## CO ZROBIĆ
Przepisz dokładnie wszystkie linijki z poniższych zapisów, ale bez obrazków.

═══ PODANE ZAPISY ═══

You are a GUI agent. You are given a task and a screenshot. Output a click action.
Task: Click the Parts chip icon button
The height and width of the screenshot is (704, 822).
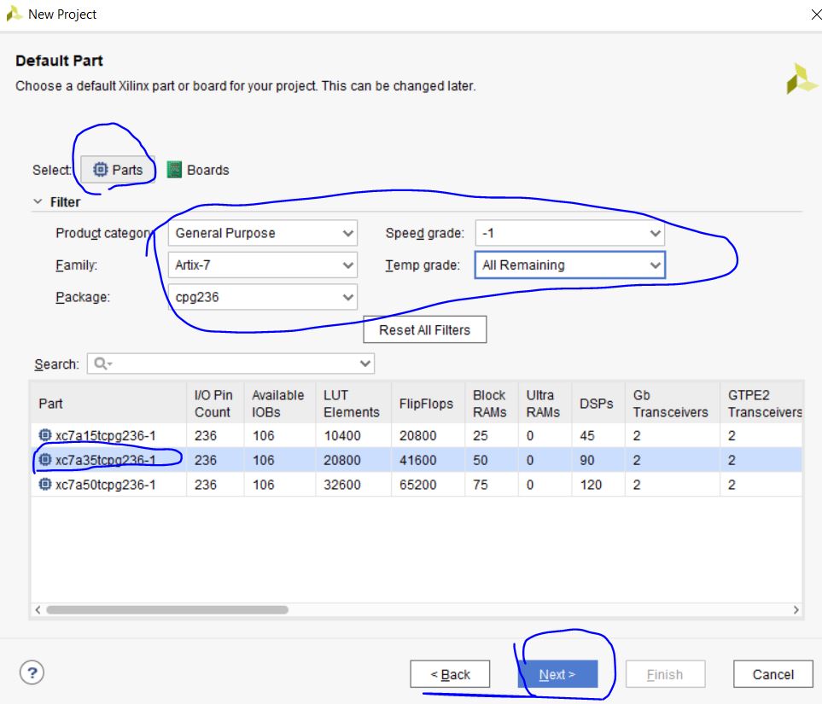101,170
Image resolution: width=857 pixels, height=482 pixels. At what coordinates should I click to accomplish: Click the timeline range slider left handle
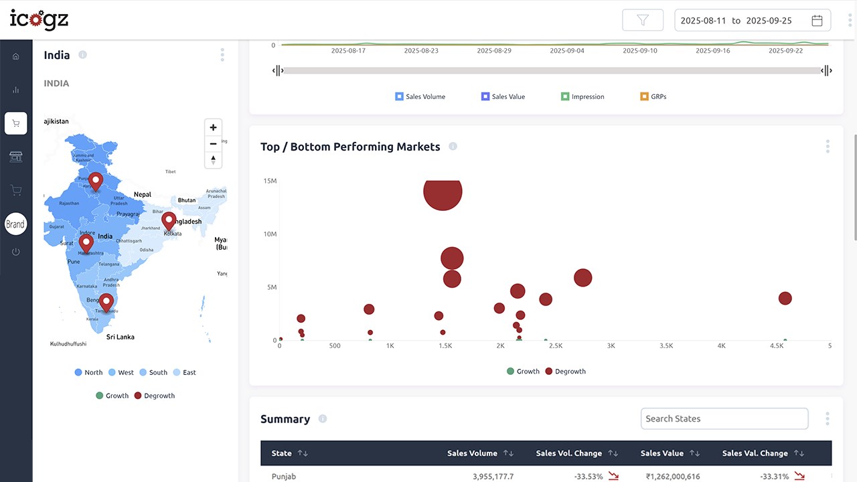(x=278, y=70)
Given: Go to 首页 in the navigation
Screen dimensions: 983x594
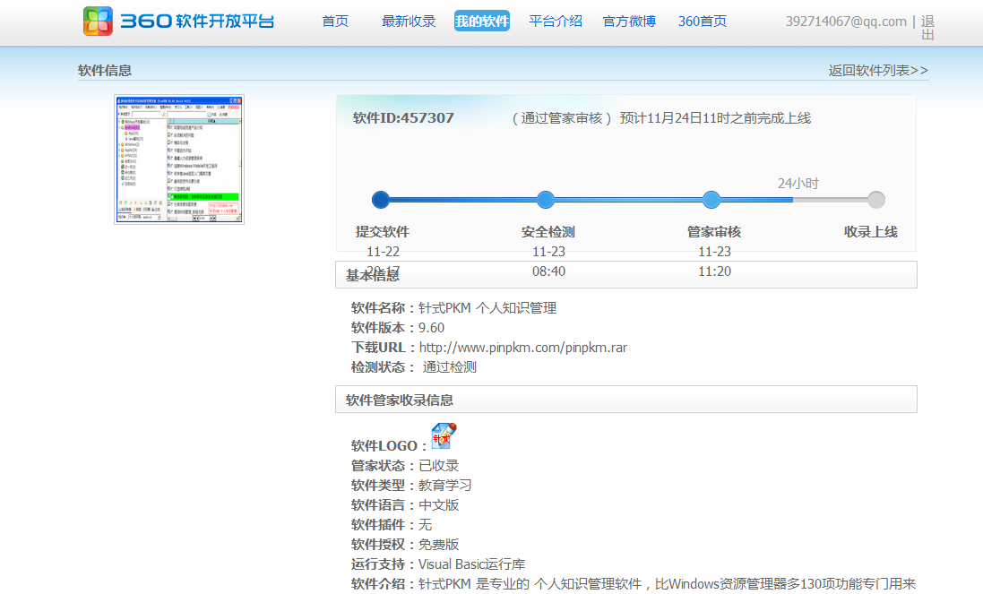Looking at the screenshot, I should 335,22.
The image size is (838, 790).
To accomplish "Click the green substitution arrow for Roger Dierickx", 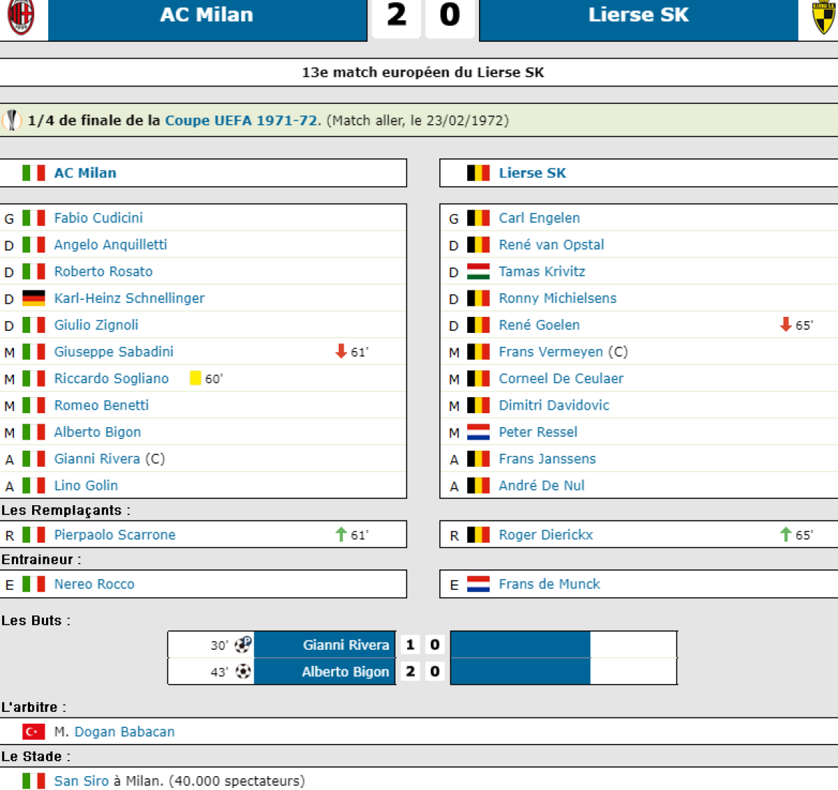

═══

## ODPOWIEDŹ PISEMNA
You are a GUI agent. You are given a task and a screenshot. Output a click action.
Task: Click the Parts chip icon button
The height and width of the screenshot is (704, 822).
101,170
Image resolution: width=857 pixels, height=482 pixels. At what coordinates should I click to accomplish: Click the timeline range slider left handle
(x=278, y=70)
Given: Go to 首页 in the navigation
Screen dimensions: 983x594
Looking at the screenshot, I should 335,22.
The image size is (838, 790).
To accomplish "Click the green substitution arrow for Roger Dierickx", 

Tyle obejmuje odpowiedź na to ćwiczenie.